By Kondwani Hara*
Lilongwe- In 2012, Scientists at Bunda disclosed that the first ever genetically modified cotton ‘confined field trial’ would start 2012/13 growing season at the college. Seed was procured from South Africa which is now celebrating 15 years of growing and commercialization of genetically modified crops.
According to PAN Germany, the example of South Africa is often cited as ‘proof’ of the socio-economic success of GM cotton. There are clear indications that genetically modified cotton puts farmers at economic risk. If world market price fall or there are harvest losses, due, for example to climatic conditions, the risk of incurring debt is very high. In the year 2000, huge rainfalls, which caused drastic flooding in Mozambique hit South Africa and left cotton farmers with debts of US$ 1.2. In 2002, the late onset of the rains led to cotton crop losses, which extended and worsened the debt problem. Malawi, due to the effects of climate change, experience these two scenarios; huge rainfalls in some parts and late onset of rainfalls.
The same type of cotton was grown in India but failed.
Cotton had been a backbone of commercial farming in India state of Andrah Pradesh. Suddenly there entered a pest called an American bollworm. Hundreds of tons of pesticides was spread to get rid of American Bollworm; Andrah Pradesh turned into a pesticide capital of India. Pesticides grew toxic every year, the pest didn’t die.

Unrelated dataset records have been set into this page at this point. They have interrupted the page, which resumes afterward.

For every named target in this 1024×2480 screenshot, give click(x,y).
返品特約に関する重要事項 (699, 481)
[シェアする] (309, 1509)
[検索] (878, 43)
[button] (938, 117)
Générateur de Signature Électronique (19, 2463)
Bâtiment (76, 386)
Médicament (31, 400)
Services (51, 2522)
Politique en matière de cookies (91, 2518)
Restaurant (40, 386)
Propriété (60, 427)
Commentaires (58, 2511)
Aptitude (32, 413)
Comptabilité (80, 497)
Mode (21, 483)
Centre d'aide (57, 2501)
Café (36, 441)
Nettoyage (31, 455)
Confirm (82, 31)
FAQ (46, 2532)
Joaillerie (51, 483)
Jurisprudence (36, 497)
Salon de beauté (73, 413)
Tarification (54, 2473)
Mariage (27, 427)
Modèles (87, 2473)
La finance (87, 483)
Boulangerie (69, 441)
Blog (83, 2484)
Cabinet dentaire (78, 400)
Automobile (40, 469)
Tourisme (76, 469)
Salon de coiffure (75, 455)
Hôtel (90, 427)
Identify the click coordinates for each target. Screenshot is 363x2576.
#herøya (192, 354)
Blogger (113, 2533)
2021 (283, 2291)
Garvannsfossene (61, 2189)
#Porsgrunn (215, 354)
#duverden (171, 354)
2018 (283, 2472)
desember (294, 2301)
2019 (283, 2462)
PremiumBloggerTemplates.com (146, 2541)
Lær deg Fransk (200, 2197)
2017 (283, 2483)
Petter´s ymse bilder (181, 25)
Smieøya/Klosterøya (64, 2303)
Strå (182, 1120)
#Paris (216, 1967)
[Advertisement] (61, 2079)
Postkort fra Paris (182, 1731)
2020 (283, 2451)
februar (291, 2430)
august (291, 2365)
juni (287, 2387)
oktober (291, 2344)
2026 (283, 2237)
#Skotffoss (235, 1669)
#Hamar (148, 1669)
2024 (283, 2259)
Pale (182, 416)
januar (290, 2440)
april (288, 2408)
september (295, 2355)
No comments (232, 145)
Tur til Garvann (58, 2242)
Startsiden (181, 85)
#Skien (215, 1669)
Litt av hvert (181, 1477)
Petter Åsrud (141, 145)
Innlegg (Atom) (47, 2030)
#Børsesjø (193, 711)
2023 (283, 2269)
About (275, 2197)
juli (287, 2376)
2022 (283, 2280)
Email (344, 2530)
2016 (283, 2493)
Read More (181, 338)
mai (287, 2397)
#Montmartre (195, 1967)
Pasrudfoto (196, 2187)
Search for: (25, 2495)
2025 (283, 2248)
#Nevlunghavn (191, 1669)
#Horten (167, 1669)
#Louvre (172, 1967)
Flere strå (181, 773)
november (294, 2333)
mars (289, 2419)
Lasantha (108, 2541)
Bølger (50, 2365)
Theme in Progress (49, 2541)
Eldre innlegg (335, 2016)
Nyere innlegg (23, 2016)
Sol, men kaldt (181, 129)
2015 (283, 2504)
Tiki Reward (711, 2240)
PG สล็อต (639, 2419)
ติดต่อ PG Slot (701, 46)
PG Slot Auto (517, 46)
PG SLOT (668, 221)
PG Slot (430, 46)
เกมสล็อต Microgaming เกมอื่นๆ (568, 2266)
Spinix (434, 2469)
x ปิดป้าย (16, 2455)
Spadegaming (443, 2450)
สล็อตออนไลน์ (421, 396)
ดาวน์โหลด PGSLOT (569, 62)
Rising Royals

This was an opportunity for the American-based Monsanto to sell its genetically engineered seed called Bollgard. Monsanto entered into the market with hype never witnessed before in Indian agriculture. The Bollgard came with great promise, desperate farmers trusted this completely. The advertisement said ‘Bollgard resistant Bt varieties could increase the yields by 30 to 40% and require 70% less pesticide.
It sold highest number of seeds in the state. 3 years from that time, Bt cotton had disappeared. The pesticide promise did not come off, farmers had to use pesticides on Bt cotton the way they did on non Bt crops. In the meanwhile, an independent scientific inquiry had been initiated up by a set of CSOs. The group worked at grass root level to find out the impact of the Bt cotton farmers in Andrah Pradesh. The findings were that; over 3 years, Bt farmers only spent 7% less than non Bt famers. Bollgard had very little effect on cotton pest. With fury, a certain farmer had this to say ‘Instead of plucking cotton, we plucked pests. Thieves come in the night, but these corporate robbers robbed us in day light, in front of our eyes’. On the part of resisting the dry spell, Bt cotton did not withstand dry spell.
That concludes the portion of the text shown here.